Some thoughts and considerations for finder reticule eyepieces:
- The virtue of the hard brass wire is that it does not require tensioning to be straight. This means it relatively easy to do eyepieces with recessed field stops.
- Most reticule eyepieces are simple designs and poorly corrected in a faster scope. Since finders are typically around F/4, this means a messy view. A year or two back, i purchased the standard 20 mm 70 degree illuminated reticule eyepiece for use in my finders, primarily an SV-50.
I was badly disappointed. The rericule was overly bright and bled into the field. The eyepiece was a mess off-axis. I considered it unusable and gave it away. I decided I could do better.
- I had an old TeleVue 24 mm Wide Field. I was my first really decent eyepiece but it had some damage from a previous owner and had seen a lot of use. It's not a 16 mm Type 5 Nagler but it's sharper by far than a normal finder eyepiece and it has the virtues that the field stop is accessible and the ring is wide enough to glue to.
- Works very well, it's reasonably sharp across the field and offers a 6.8 degree TFoV at 8.3x.
Cross hairs are an important part of my star hopping technique. I align the cross hairs with the vertical and horizontal axes of the scope. Since the finder focuser is at an angle, these axes are not intuitive.
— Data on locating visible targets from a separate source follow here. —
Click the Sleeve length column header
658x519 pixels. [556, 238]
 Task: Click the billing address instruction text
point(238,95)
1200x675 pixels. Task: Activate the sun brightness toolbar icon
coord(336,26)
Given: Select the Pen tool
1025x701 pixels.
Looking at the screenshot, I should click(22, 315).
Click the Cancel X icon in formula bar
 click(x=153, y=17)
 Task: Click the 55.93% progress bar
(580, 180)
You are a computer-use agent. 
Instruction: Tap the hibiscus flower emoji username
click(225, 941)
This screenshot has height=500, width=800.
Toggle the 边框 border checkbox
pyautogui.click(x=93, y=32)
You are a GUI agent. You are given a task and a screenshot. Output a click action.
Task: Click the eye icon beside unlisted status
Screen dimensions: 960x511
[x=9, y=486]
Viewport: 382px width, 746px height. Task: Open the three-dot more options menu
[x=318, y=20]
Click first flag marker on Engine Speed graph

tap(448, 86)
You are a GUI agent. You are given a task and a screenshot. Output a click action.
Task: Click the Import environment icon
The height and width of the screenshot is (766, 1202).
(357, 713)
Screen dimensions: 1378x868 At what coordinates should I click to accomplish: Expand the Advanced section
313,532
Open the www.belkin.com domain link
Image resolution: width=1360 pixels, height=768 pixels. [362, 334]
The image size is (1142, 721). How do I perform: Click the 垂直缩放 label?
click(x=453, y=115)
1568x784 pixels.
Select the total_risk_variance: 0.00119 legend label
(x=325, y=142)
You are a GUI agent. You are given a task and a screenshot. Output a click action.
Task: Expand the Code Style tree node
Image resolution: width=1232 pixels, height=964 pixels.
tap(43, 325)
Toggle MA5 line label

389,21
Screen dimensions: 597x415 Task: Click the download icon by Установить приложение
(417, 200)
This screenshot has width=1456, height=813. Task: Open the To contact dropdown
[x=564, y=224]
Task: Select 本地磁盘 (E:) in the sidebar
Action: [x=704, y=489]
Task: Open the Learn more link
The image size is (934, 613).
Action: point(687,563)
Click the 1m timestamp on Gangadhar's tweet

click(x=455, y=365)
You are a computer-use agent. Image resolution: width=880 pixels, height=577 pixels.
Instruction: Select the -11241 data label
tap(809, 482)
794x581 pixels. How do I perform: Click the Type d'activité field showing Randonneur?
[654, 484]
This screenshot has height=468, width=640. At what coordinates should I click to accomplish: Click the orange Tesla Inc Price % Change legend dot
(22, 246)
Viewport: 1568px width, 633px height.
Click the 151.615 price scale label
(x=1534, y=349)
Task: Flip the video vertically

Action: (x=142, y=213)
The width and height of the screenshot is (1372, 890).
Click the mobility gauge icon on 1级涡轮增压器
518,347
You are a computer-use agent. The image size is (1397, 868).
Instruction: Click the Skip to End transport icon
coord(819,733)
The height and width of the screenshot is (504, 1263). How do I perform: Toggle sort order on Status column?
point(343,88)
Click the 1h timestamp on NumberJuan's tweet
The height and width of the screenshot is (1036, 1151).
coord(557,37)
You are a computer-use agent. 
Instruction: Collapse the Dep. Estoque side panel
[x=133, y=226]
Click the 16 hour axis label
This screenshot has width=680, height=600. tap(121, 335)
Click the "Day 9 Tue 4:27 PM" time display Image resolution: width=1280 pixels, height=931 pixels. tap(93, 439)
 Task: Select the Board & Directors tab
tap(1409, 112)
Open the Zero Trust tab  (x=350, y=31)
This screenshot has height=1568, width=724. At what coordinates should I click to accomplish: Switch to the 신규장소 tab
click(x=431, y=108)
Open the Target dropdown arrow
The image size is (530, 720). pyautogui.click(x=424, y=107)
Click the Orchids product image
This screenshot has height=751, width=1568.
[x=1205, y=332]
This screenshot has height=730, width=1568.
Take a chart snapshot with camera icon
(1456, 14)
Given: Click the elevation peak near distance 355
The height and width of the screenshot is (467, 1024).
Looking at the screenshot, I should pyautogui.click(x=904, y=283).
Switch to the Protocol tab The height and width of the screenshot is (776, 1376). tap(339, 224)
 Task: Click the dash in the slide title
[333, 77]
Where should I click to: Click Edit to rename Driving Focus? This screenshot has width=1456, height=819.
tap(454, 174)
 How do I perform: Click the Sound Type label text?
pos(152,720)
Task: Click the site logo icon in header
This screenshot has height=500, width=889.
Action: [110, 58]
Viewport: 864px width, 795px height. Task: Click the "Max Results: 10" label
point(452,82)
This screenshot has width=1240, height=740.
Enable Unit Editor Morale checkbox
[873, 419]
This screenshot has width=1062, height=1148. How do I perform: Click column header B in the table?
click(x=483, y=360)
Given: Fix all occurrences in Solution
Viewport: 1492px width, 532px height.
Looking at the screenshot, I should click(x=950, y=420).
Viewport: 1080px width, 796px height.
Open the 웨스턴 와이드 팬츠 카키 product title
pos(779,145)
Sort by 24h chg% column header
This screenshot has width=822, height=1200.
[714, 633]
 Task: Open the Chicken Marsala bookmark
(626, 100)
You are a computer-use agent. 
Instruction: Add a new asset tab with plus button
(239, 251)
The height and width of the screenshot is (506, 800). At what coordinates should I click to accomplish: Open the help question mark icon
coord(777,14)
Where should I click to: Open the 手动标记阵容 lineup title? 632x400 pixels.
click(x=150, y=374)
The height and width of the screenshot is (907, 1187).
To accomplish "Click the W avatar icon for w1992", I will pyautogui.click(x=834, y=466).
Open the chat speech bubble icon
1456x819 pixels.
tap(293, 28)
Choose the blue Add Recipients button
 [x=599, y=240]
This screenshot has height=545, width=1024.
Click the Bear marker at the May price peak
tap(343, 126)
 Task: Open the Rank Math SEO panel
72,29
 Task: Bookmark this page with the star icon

The aligned cross hairs allow me to match the horizontal and vertical star fields in Sky Safari. I need only one star in each axis for precise pointing..
- If I were doing it from scratch: a well corrected eyepiece that's affordable that's has a large field stop but it needs to be 25 mm or less so there's something to glue to.
20 mm Explore Scientific 68 degree..
- 0.004" hard brass. Thin is not good, it's not visible under dark skies.